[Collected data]
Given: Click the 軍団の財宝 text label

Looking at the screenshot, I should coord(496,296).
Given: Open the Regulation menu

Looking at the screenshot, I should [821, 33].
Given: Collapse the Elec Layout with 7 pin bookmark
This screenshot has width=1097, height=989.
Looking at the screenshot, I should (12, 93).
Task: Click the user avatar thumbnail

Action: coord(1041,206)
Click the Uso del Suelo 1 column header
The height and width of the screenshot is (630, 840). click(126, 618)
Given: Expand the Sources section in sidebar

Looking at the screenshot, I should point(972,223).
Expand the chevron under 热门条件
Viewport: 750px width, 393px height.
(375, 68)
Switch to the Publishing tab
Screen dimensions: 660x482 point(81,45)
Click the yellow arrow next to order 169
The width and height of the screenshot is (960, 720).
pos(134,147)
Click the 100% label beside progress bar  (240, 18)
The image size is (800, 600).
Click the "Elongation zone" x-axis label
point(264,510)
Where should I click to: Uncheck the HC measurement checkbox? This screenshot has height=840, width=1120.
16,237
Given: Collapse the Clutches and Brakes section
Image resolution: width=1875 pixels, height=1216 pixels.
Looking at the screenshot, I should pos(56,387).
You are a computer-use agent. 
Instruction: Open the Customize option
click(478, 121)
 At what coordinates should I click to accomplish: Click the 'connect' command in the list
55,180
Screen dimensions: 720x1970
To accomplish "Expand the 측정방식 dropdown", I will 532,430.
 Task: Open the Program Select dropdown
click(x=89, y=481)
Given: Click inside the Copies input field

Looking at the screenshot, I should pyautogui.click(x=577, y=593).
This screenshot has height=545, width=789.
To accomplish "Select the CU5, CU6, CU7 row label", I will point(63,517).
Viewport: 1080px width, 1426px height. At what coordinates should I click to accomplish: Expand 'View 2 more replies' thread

Prompt:
Copy, without any change, the lines from the one that contains "Instruction: Open the Customize option" to the final line of the entries above.

Exercise solution:
Instruction: Open the Customize option
click(478, 121)
 At what coordinates should I click to accomplish: Click the 'connect' command in the list
55,180
Screen dimensions: 720x1970
To accomplish "Expand the 측정방식 dropdown", I will 532,430.
 Task: Open the Program Select dropdown
click(x=89, y=481)
Given: Click inside the Copies input field

Looking at the screenshot, I should pyautogui.click(x=577, y=593).
This screenshot has height=545, width=789.
To accomplish "Select the CU5, CU6, CU7 row label", I will point(63,517).
Viewport: 1080px width, 1426px height. At what coordinates should I click to accomplish: Expand 'View 2 more replies' thread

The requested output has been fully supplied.